Bulawayo artfully lets us know the dark experiences these children have had: Darling describes cake decorations as being "pink, the colour of burn wounds", and guavas as being "like a man's angry fist". Her 11-year-old friend is pregnant. Relatives have been shot dead or injured by mines.

We gradually find out more about the residents' lives. After independence from white colonial rule came disenchantment at Mugabe's corruption. Darling's family were ousted from their house. Her school has closed because teachers have deserted the country. The hospital doctors and nurses are on strike. A witchdoctor does a roaring trade, as does the faith-healer affiliated to the church who cures "possession" by assaulting the affected. Residents become excited when democratic elections are established, but they are doomed to disappointment.

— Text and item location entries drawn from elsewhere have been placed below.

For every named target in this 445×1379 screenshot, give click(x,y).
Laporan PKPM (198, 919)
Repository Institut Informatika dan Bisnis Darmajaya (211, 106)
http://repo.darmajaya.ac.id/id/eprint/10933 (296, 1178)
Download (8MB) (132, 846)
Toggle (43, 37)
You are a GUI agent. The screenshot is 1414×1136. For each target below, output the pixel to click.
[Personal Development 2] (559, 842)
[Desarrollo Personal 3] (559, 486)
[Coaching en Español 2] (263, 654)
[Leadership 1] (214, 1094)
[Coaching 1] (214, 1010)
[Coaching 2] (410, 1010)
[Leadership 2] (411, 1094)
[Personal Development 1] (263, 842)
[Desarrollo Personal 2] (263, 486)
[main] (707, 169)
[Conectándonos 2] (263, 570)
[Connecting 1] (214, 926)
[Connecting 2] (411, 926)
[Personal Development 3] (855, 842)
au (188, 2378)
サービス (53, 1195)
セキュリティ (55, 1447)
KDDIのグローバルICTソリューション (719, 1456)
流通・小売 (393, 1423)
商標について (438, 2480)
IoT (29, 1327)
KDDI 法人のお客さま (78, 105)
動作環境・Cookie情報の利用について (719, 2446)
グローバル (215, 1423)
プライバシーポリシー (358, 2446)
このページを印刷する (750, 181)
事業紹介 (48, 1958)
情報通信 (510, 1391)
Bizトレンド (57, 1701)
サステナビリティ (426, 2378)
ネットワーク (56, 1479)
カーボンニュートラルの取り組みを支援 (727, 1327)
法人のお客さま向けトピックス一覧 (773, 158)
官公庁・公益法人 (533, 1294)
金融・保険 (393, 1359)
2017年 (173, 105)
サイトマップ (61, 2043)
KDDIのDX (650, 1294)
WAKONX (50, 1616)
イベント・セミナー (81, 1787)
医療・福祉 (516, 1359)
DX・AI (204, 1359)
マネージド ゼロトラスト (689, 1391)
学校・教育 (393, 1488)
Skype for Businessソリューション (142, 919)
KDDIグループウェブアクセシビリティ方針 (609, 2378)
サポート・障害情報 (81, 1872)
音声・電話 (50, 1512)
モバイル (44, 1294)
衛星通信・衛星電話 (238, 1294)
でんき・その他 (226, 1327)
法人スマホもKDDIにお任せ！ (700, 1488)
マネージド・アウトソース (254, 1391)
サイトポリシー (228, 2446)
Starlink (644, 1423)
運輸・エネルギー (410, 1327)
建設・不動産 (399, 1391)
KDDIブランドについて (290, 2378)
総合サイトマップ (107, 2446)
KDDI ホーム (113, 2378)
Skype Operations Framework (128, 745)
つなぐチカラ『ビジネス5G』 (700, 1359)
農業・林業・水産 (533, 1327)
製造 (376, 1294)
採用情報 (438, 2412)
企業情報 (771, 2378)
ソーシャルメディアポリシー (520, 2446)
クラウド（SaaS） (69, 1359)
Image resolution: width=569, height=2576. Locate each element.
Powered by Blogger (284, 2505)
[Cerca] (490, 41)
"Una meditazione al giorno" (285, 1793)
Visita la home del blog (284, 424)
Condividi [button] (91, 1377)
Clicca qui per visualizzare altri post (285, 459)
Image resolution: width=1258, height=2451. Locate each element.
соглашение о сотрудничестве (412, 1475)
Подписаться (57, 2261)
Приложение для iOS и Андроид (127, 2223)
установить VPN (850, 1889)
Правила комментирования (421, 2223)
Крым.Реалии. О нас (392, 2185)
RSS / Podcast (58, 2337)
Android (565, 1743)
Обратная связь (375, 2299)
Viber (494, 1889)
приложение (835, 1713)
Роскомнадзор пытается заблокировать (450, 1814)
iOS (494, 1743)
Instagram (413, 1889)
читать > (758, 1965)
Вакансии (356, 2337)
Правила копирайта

Later, Darling achieves her ambition of moving to the US to live with her aunt. We find out about the life of immigrants: the menial jobs, the obligation to send money home, the impossibility of trips home for the "illegals", their westernised children, who grow up to be distant and dump their parents in nursing homes. Again, this is communicated with a light touch and much drollery.

Bulawayo has created a debut that is poignant and moving but which also glows with humanity and humour.